Most people retiring abroad will receive their state pension and potentially a private pension. The basic state pension for 2018/19 is £125.95. You can continue to claim your pension if you retire abroad wherever you live. If you move to a country in the European Economic Area (EEA) or one which has a reciprocal social security agreement with the UK, you will receive the same increases as those pensioners who stay in the UK. If you move to other countries your pension will be frozen unless and until you return to the UK. You can choose to be paid every four or every thirteen weeks and the money can be paid into a UK bank or directly into an overseas account in the local currency.
You will need to contact the International Pension Centre and you can find out how moving or retiring abroad affects your pension – and how to claim it on the Government website.
Private pensions are usually paid into a UK bank account, although you can arrange to have an international account. If you have a sterling and euro account with the same bank there will not normally be any fee for transfers from one account to the other.
The tax treatment of your pension income will depend on the country where you become resident, but there are ways in which you can minimise tax in some countries. The Non-Habitual Resident tax regime in Portugal that allow you to receive non-Portuguese pension tax free. Independent, qualified advice can be very helpful.

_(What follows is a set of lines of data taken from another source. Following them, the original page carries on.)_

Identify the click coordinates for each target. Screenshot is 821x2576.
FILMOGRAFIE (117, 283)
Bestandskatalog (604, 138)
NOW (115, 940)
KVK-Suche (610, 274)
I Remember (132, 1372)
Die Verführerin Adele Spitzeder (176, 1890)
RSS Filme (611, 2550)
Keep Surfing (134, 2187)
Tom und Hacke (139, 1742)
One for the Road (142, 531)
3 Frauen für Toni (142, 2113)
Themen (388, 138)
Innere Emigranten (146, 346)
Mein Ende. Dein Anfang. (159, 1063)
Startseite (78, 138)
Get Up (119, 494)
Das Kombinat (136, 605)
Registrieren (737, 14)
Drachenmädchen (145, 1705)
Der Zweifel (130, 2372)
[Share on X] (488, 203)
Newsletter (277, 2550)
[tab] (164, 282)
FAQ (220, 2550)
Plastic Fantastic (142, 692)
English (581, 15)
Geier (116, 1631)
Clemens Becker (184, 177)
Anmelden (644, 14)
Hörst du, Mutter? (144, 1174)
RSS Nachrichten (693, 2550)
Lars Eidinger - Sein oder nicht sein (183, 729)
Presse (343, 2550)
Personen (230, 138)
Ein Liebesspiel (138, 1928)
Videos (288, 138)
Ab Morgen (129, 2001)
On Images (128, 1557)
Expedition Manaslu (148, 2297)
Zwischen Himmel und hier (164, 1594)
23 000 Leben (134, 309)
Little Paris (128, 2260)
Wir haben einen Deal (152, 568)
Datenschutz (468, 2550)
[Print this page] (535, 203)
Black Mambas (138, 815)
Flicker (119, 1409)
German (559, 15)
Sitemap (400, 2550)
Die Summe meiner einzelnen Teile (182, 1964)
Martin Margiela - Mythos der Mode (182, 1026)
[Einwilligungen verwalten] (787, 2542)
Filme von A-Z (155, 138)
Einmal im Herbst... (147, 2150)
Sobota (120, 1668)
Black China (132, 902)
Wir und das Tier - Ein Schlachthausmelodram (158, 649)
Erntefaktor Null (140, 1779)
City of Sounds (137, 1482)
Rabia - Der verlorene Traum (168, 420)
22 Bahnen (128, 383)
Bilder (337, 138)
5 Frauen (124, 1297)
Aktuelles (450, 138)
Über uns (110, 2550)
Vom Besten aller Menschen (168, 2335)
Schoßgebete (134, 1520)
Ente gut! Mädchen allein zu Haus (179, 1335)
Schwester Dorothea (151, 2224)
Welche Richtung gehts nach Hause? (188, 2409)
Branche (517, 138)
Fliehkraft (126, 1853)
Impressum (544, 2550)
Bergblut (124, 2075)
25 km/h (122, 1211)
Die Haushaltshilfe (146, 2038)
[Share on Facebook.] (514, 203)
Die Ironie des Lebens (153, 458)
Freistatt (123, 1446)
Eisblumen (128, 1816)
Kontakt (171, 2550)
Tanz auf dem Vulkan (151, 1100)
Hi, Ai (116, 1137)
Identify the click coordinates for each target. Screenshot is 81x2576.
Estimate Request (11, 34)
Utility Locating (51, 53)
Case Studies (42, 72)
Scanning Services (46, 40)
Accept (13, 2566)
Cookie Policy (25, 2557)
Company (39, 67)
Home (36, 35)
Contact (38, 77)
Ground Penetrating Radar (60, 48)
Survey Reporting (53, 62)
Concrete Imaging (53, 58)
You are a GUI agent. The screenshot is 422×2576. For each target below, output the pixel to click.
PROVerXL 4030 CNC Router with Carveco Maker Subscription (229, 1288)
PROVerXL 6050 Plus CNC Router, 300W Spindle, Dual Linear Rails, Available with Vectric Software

The other issue that you need to consider is inheritance rules and inheritance tax. In France, Spain and Italy the rules on who you can leave your property to are different to the UK. In France for example your children have an indisputable claim. You may also remain liable to inheritance tax in the UK if you are still deemed domiciled in the UK. With different rules, rates and other factors to be taken account of, it will always be best to take legal and tax advice before you make the move so that you are aware of the issues and potential solutions.
Many of us have a clear idea of the sort of property that we want to retire to: a French farmhouse in the countryside, an apartment on the Spanish coast, a villa with a pool in Portugal. There is always a greater feeling of security and permanence that comes from owning your own home, but it is worth considering whether to rent or buy. The property market in many European countries suffered major falls during the economic crash with over-supply added to the recession. Those caught by the fall found themselves unable to sell their property. This is not a problem if you are happy in your new home and do not wish to leave, but if there are issues or you need to return home for health or family reasons owning your property can leave you unable to sell up and return. Many markets have recovered, but the risks always remain alongside the potential for capital gains.
Renting property can give greater flexibility, meaning that if your circumstances change due to issues like family illness or you simply decide that you want to return to the UK, you do not face the same risks. Long term rentals in some holiday areas can be difficult to find though and what is available may not be ideal for living there permanently. It is well worth researching the market online and investigating during an orientation trip.
Once you have made the move it is time to make new friends, establish new or old hobbies and enjoy the lifestyle. In most areas there will be established groups of expats and locals with similar interests and participation will be key to settling easily in to your retirement in the sunshine.